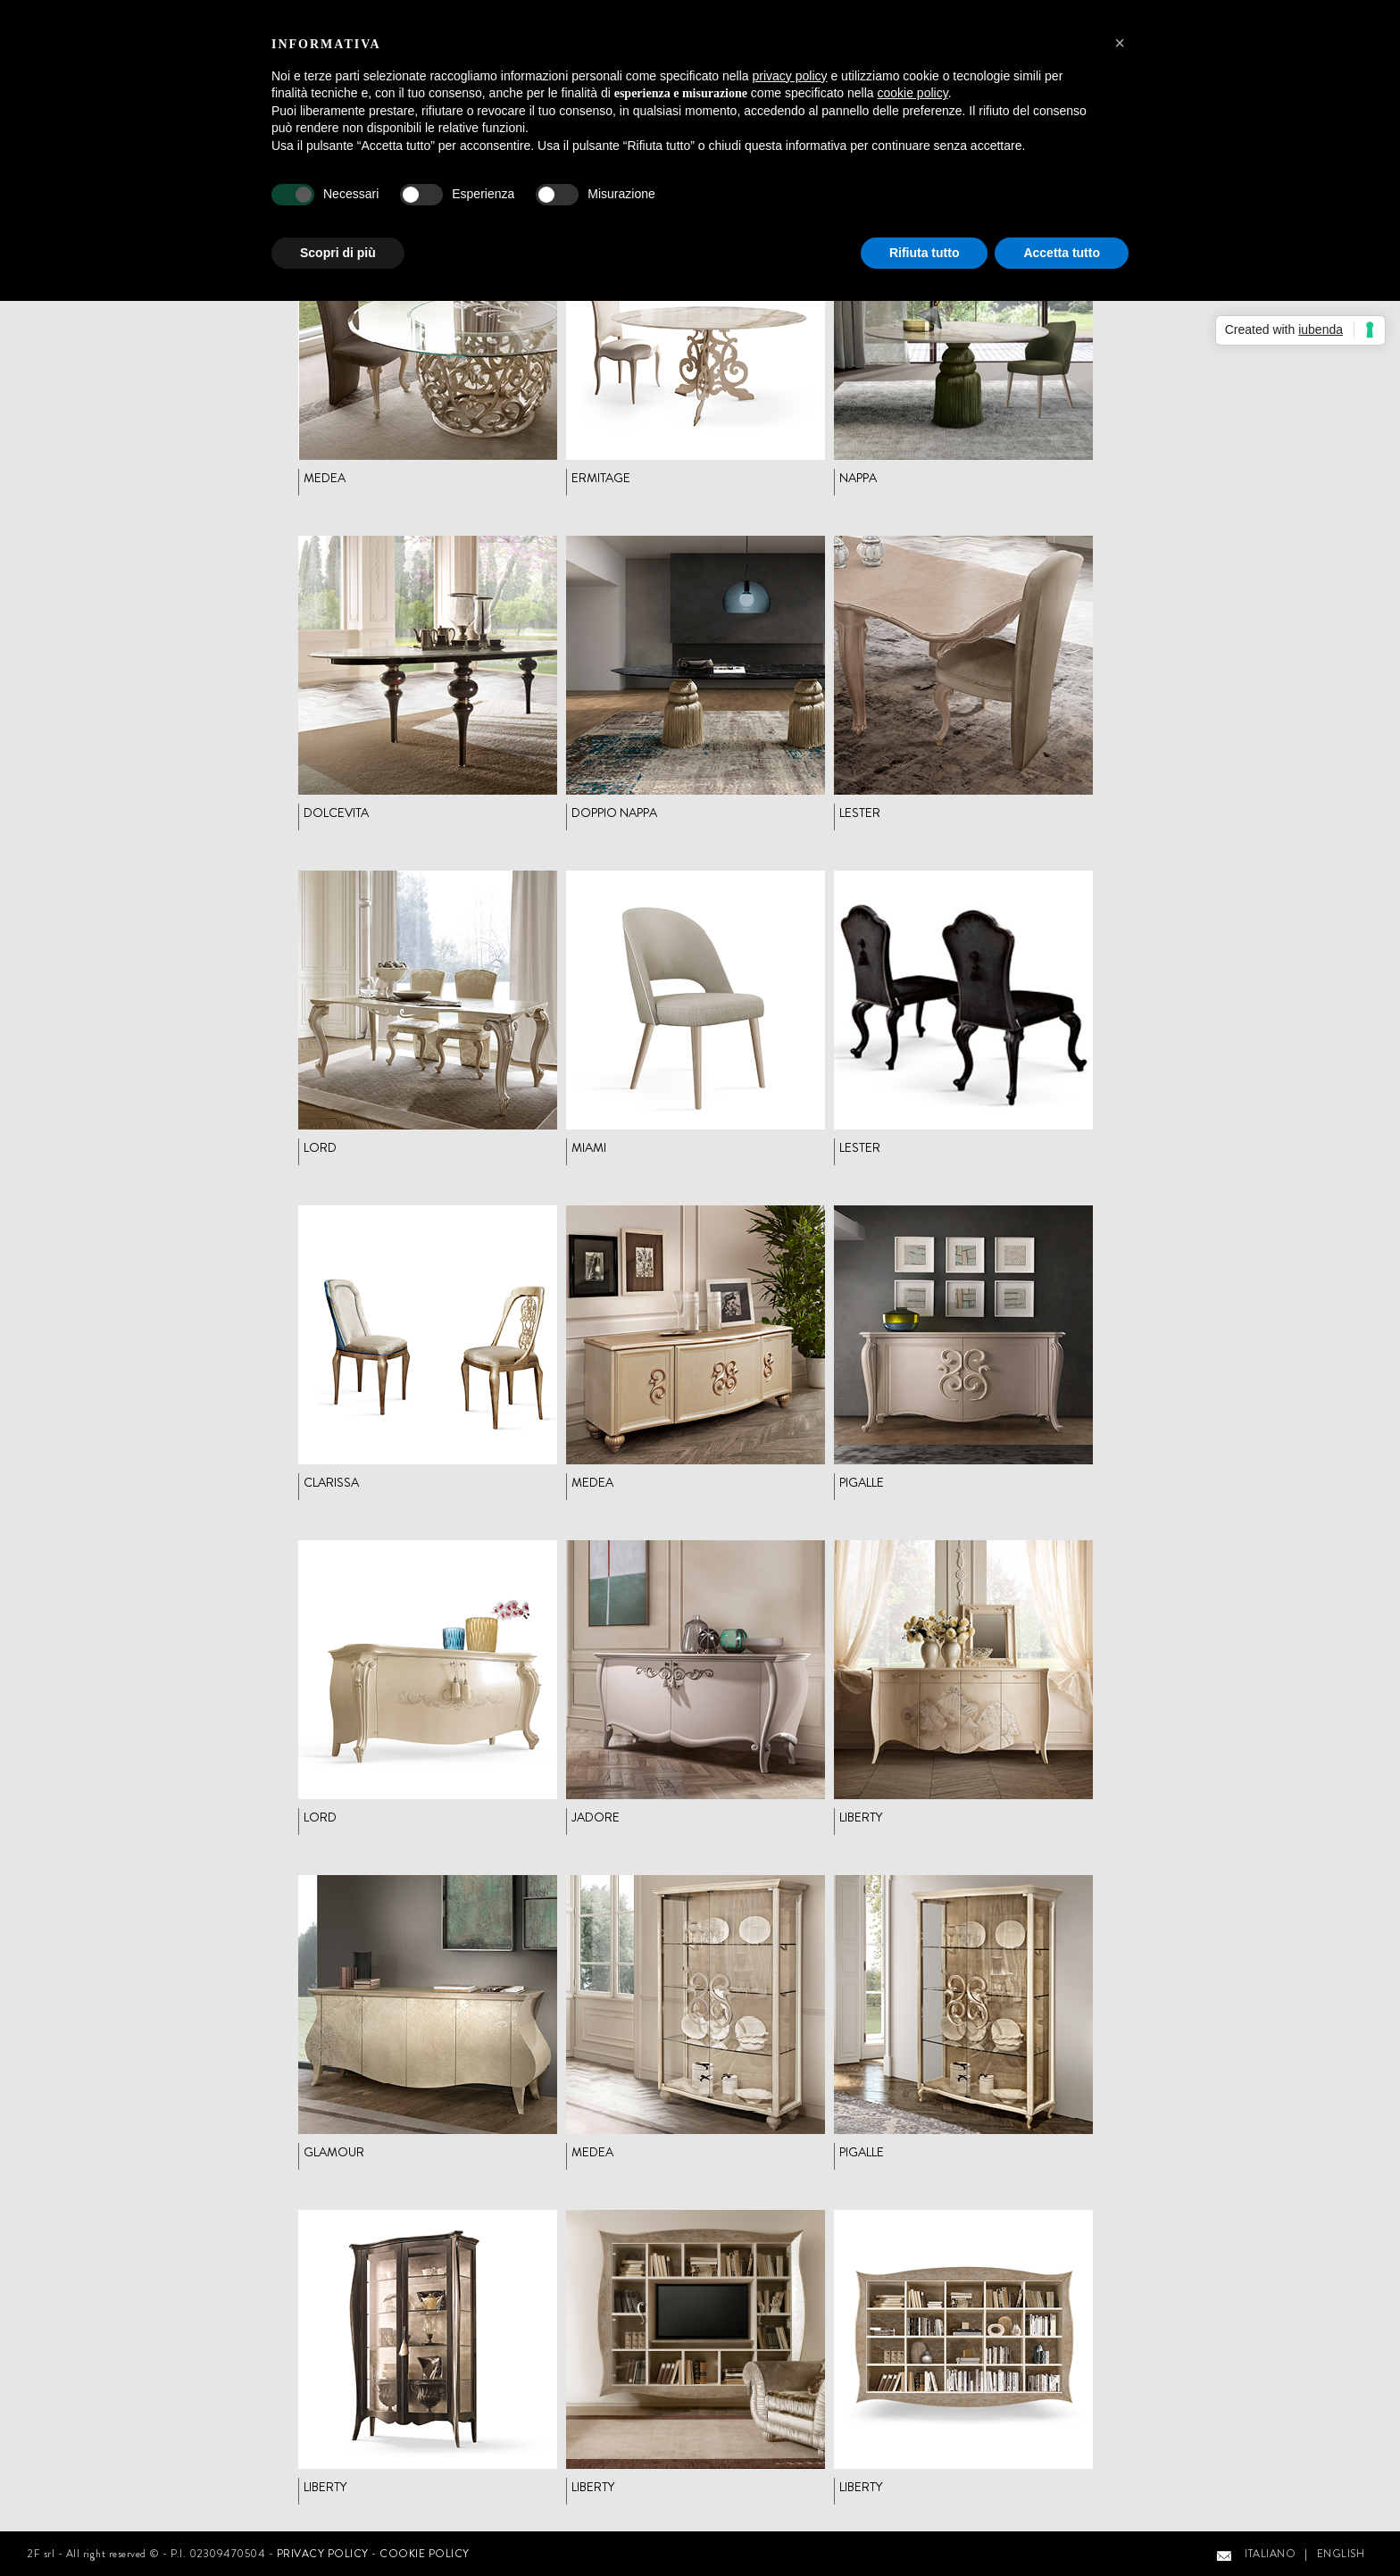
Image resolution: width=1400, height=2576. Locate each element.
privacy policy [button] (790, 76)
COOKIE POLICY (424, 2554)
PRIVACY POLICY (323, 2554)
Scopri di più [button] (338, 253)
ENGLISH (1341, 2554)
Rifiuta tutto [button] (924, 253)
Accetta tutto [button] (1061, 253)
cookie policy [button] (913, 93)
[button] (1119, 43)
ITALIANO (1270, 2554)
==
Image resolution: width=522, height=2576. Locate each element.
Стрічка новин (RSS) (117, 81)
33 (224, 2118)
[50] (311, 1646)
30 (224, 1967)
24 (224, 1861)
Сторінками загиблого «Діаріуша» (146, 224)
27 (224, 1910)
...
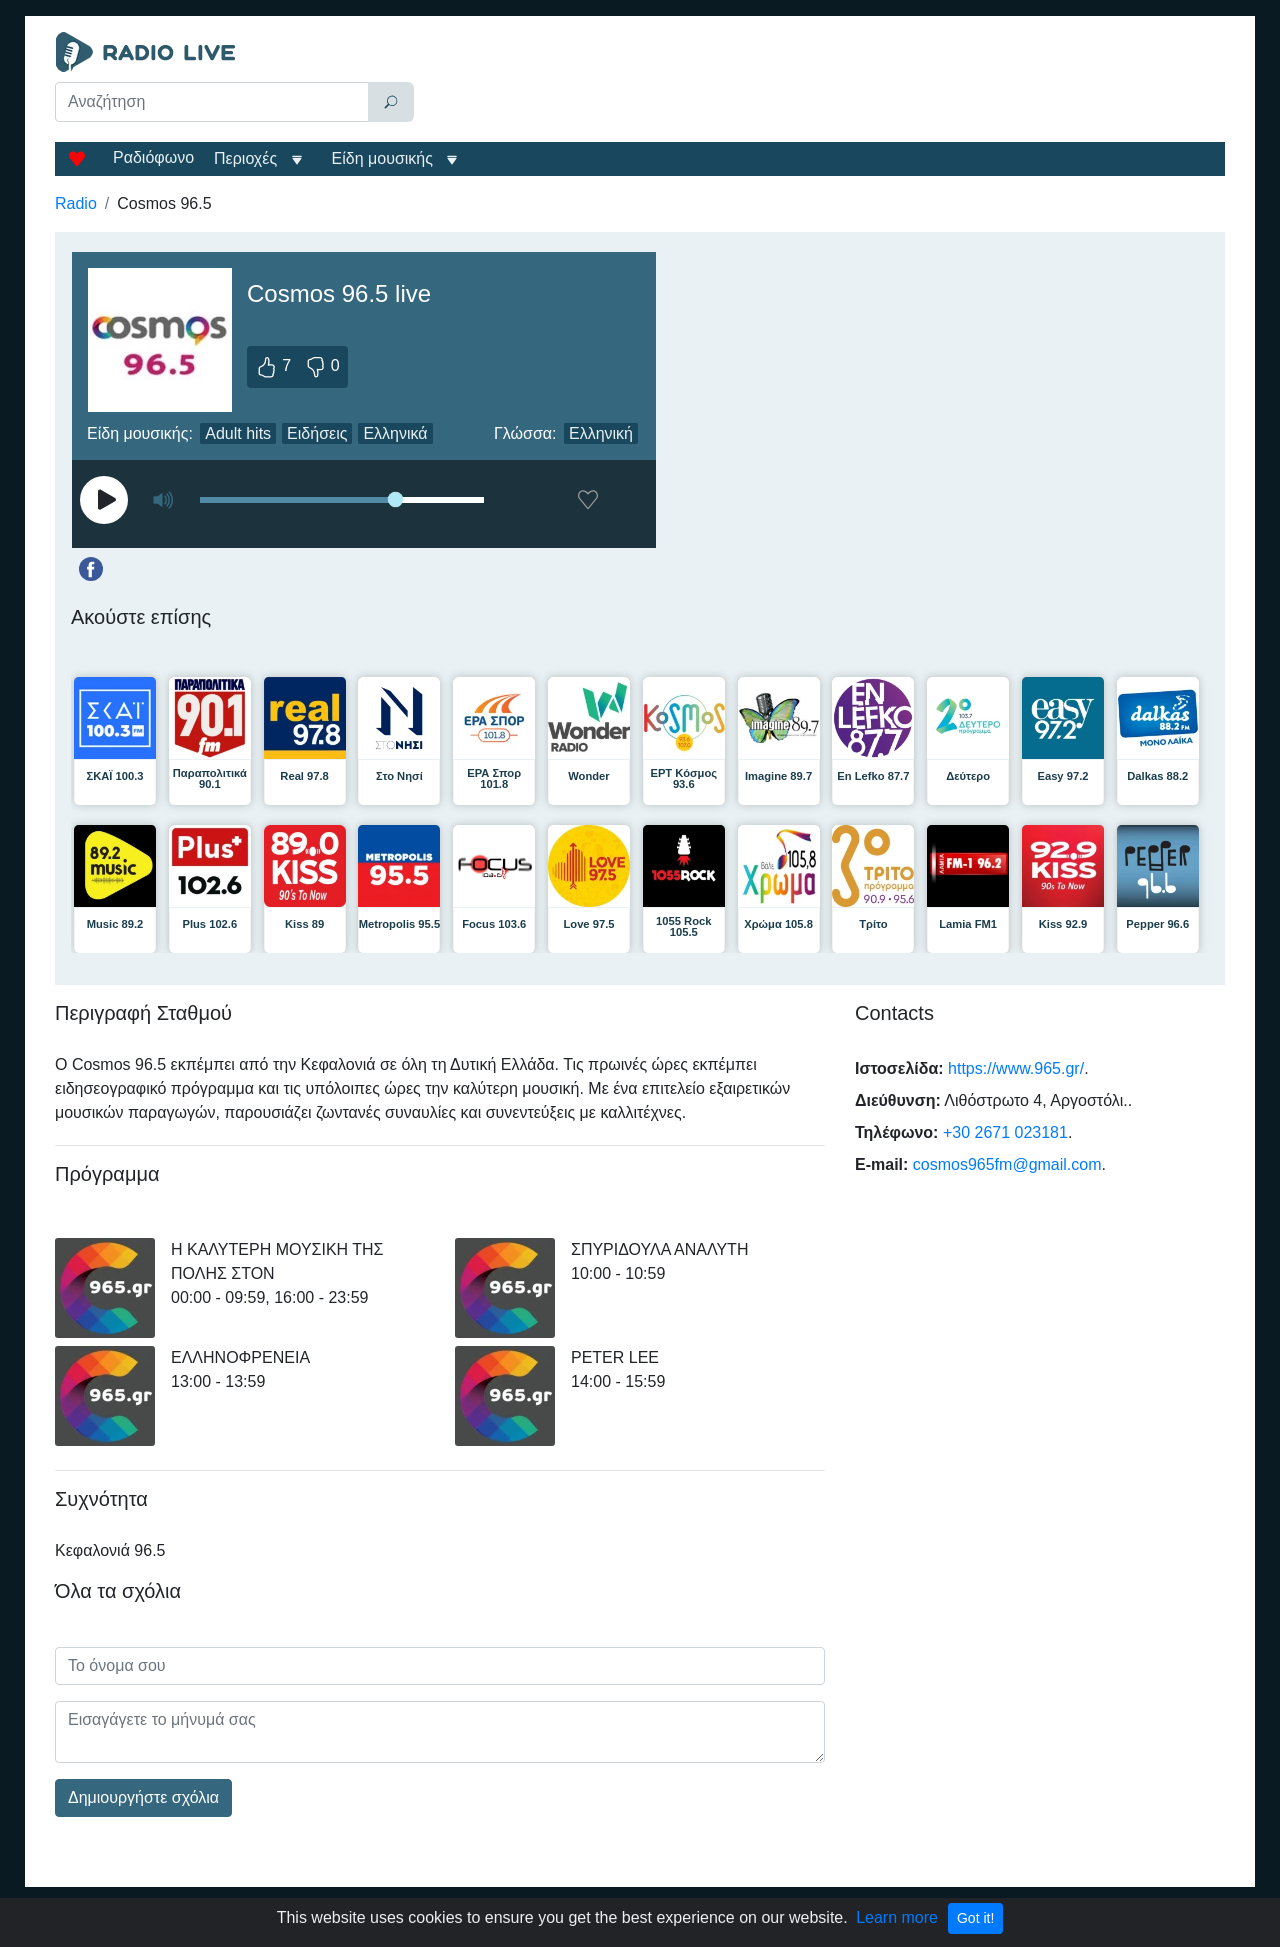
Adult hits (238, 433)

REQUIRED WORK
Extract the stretch of lines from the one containing "Accetta tutto [button] (1061, 253)" through the one containing "ITALIANO (1270, 2554)", reproducing each line exactly.

PROBLEM SOLUTION
Accetta tutto [button] (1061, 253)
cookie policy [button] (913, 93)
[button] (1119, 43)
ITALIANO (1270, 2554)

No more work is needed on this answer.